**Work to be completed:**
One range is to be output from the listing below, exactly as written: the line with "The image size is (1217, 483)." to the line with "Task: Click the weather icon above Куп'янськ", both kept.

**Given records:**
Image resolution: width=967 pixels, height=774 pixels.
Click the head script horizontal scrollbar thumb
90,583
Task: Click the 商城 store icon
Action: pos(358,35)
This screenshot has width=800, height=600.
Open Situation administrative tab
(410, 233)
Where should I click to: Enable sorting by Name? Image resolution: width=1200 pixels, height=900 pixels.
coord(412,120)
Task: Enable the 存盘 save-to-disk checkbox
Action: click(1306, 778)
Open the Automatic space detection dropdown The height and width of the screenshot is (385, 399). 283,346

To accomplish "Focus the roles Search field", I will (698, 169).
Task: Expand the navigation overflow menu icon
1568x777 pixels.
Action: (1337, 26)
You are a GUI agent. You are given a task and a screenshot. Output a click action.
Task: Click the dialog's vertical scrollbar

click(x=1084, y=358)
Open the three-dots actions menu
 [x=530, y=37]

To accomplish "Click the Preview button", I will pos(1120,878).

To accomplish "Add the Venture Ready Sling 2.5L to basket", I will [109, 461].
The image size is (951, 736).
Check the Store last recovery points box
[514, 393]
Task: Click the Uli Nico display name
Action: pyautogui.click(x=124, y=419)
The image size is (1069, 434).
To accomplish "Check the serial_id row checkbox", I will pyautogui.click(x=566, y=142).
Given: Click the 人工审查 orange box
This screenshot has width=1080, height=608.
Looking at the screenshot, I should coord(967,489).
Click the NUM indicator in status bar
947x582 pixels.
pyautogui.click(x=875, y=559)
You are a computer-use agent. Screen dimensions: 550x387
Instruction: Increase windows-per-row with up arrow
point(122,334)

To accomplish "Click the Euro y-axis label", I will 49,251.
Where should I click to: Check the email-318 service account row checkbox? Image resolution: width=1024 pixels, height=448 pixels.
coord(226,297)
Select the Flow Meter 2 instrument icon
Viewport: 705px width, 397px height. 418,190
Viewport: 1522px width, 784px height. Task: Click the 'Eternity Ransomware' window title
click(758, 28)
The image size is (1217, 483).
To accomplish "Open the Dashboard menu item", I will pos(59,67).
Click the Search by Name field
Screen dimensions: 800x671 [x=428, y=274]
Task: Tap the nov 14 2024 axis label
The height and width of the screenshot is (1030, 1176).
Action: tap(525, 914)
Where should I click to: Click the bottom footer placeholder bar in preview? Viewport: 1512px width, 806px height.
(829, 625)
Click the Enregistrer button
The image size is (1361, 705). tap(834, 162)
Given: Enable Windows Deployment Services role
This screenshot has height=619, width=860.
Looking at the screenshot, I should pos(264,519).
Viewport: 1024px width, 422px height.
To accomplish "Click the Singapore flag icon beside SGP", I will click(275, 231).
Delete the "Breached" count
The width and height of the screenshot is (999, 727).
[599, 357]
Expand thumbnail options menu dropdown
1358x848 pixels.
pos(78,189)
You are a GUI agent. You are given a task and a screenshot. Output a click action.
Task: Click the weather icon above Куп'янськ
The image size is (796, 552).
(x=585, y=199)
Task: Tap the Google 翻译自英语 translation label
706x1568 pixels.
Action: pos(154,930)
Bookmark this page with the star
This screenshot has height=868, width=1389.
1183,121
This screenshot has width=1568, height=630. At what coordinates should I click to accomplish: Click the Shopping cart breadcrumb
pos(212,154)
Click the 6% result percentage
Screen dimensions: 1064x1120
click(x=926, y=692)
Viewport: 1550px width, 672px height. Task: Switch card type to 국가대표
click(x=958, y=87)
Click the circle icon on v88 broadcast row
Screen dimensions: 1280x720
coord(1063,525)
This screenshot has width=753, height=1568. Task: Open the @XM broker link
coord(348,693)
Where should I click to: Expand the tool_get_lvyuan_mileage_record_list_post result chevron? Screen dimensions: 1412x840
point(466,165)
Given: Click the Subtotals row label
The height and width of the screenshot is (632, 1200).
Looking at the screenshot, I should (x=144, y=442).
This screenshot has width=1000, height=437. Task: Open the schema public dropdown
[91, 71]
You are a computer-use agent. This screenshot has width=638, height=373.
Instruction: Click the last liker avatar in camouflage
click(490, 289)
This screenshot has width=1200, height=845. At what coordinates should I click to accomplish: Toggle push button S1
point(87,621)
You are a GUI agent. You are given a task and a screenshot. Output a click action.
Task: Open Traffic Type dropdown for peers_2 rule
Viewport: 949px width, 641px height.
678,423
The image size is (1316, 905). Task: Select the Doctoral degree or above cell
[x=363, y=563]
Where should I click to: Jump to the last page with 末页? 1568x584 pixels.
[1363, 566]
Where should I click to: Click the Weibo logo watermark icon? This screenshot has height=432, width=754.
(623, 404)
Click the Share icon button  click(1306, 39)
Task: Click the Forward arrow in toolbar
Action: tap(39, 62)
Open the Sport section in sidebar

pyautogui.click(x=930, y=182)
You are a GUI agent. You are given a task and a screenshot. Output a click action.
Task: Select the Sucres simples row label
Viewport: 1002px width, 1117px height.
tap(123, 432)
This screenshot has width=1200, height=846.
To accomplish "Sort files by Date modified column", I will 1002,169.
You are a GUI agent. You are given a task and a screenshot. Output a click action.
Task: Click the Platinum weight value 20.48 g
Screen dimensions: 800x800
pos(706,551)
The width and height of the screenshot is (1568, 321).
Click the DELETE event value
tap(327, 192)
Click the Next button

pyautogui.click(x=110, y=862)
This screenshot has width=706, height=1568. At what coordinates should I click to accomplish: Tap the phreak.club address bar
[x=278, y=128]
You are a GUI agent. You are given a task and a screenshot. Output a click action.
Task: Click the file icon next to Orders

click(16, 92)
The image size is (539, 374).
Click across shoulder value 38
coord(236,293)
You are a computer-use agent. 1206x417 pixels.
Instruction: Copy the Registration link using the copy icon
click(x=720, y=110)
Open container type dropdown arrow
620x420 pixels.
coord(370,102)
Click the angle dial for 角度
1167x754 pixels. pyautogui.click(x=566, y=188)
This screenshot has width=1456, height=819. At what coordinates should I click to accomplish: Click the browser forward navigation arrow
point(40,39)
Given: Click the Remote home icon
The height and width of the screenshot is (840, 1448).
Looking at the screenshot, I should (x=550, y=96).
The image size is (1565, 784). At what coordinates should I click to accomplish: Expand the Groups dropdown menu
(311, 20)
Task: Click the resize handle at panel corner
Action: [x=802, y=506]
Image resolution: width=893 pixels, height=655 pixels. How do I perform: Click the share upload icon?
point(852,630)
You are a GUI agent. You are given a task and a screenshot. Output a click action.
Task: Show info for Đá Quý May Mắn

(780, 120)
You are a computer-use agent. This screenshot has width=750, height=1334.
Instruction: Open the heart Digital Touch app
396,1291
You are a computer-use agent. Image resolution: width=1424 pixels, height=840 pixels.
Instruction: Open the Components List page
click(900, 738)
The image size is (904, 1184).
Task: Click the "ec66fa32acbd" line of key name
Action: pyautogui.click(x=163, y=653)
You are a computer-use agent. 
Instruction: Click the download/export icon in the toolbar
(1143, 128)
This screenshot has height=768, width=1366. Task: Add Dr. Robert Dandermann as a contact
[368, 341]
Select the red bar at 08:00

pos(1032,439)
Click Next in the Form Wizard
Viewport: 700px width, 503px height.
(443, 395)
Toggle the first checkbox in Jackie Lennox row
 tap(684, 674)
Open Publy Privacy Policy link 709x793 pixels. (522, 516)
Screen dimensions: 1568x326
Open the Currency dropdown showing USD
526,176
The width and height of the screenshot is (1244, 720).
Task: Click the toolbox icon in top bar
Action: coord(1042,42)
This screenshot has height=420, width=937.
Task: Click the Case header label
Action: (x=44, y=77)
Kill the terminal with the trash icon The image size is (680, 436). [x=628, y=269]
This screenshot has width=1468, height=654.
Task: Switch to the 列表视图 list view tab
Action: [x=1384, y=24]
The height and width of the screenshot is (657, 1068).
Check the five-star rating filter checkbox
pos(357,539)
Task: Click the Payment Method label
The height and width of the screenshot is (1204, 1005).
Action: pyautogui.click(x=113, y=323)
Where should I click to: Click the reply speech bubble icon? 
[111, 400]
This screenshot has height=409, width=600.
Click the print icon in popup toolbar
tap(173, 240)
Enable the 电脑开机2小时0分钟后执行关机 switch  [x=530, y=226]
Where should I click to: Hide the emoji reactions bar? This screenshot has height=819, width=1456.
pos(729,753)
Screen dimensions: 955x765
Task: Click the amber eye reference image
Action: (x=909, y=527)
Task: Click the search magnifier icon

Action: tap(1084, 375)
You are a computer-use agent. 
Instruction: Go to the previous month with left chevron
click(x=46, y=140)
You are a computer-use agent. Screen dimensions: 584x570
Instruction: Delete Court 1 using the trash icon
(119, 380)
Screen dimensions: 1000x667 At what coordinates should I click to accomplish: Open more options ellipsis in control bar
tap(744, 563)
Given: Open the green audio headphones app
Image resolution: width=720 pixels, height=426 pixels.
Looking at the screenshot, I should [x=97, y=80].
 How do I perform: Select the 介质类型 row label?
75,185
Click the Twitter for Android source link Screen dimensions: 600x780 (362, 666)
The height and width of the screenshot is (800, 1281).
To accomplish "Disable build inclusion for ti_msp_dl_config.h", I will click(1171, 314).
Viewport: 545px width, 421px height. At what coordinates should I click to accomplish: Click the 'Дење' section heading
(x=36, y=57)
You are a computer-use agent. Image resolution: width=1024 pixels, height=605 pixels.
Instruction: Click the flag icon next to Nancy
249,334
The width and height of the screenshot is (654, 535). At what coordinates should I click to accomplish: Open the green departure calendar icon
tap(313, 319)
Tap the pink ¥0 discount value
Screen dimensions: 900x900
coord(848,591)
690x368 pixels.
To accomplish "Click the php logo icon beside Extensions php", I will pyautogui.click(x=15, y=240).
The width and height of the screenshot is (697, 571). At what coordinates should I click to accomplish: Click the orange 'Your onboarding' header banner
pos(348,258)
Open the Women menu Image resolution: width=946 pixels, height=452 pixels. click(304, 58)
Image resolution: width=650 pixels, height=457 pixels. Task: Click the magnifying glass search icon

**Exercise result:**
The image size is (1217, 483).
To accomplish "Open the Dashboard menu item", I will pos(59,67).
Click the Search by Name field
Screen dimensions: 800x671 [x=428, y=274]
Task: Tap the nov 14 2024 axis label
The height and width of the screenshot is (1030, 1176).
Action: tap(525, 914)
Where should I click to: Click the bottom footer placeholder bar in preview? Viewport: 1512px width, 806px height.
(829, 625)
Click the Enregistrer button
The image size is (1361, 705). tap(834, 162)
Given: Enable Windows Deployment Services role
This screenshot has height=619, width=860.
Looking at the screenshot, I should pos(264,519).
Viewport: 1024px width, 422px height.
To accomplish "Click the Singapore flag icon beside SGP", I will click(275, 231).
Delete the "Breached" count
The width and height of the screenshot is (999, 727).
[599, 357]
Expand thumbnail options menu dropdown
1358x848 pixels.
pos(78,189)
You are a GUI agent. You are given a task and a screenshot. Output a click action.
Task: Click the weather icon above Куп'янськ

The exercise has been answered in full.